Photo de Valérie LétardValérie Létard, co-rapporteur :

Je vais vous présenter la contribution que nous avons préparée, Hervé Marseille et moi, au nom du groupe UDI-UC.

Le groupe de travail est partagé sur la nécessité d'aller ou non jusqu'à la création d'un fichier positif. Je vais essayer de vous indiquer quelle est notre position sur cette question.

Je vais commercer par les arguments opposés à la création d'un fichier positif.

S'agissant de la nécessité d'un recul suffisant sur la « loi Lagarde », cette loi avait pour objet d'améliorer et de moraliser le crédit à la consommation. Mais ce type ne crédit n'étant qu'une composante de l'ensemble de la problématique du mal-endettement, un répertoire ne permettra pas, même amélioré, de prendre en compte l'ensemble de la question du mal-endettement. Si cet argument est fondé, il n'est pas suffisant.

Le deuxième argument est que le répertoire ne serait pas efficace pour prévenir les « accidents de la vie ». Certes il y a davantage d'accidents de la vie et moins de crédit à la consommation, pour autant, le répertoire peut être un outil de prévention supplémentaire.

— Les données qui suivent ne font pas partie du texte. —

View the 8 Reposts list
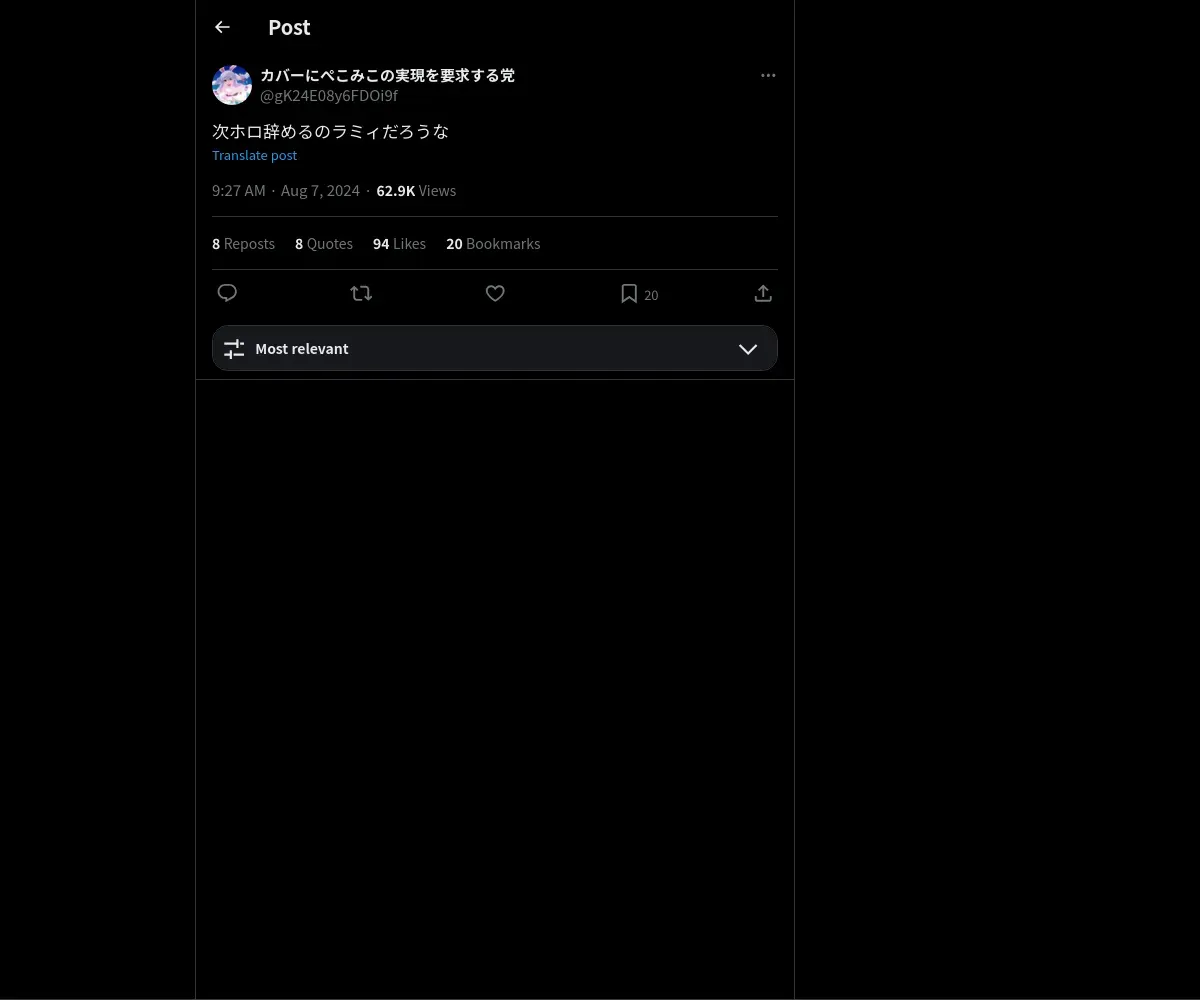 pos(243,243)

Troisième argument : l'atteinte aux libertés. Cet argument peut s'envisager sous différents aspects. Il y a en effet un certain paradoxe à demander, en lieu et place d'un fichier dont les informations seraient vérifiées et uniquement accessibles en cas de demande de prêt, dont le fonctionnement serait supervisé par la Banque de France, la production des trois derniers relevés bancaires dans lesquels toute votre vie privée apparaît. En termes de confidentialité, je préfère un fichier dont le mésusage par les prêteurs serait sanctionné, y compris pénalement, ce qui est tout de même plus sécurisant que trois relevés bancaires sur lesquels défile toute votre vie.

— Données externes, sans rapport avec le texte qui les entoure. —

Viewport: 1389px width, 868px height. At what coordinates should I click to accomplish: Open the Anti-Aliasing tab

Pour ce qui est de la difficulté à trouver un identifiant fiable et à consulter le fichier en temps réel, un nombre conséquent d'acteurs bancaires importants ont jugé que des aménagements techniques du FICOBA pourraient permettre, pour un coût raisonnable, de mettre en place un identifiant fiable, largement partagé par toute la place financière et permettant à terme également une intégration du FICP. J'y reviendrai.

En ce qui concerne la question du coût, l'exemple de la Belgique et les extrapolations qu'il permet, ainsi que les estimations de plusieurs établissements bancaires permettent de relativiser certains chiffres avancés par les associations professionnelles, notamment les 525 à 820 millions d'euros en investissement et 37 à 76 millions d'euros en fonctionnement.

Au sujet de la proportionnalité, je m'associe à ce qui a été dit précédemment. Ce raisonnement ignore l'objectif principal de la création du fichier qui est un objectif de prévention. Quel intérêt de s'intéresser aux 900 000 personnes déjà en commission de surendettement ? L'intérêt est de faire de la prévention pour les quelques millions de personnes qui ne sont pas encore dans ce dispositif, notamment à l'égard de ces classes moyennes dont le « reste à vivre » est de plus en plus faible et qui risquent de basculer dans le surendettement. Doit-on attendre qu'elles soient tombées dans le surendettement ou bien se doter avec le fichier positif, même si ce n'est pas l'alpha et l'oméga, d'un outil utile de prévention, complémentaire de la démarche d'accompagnement social ?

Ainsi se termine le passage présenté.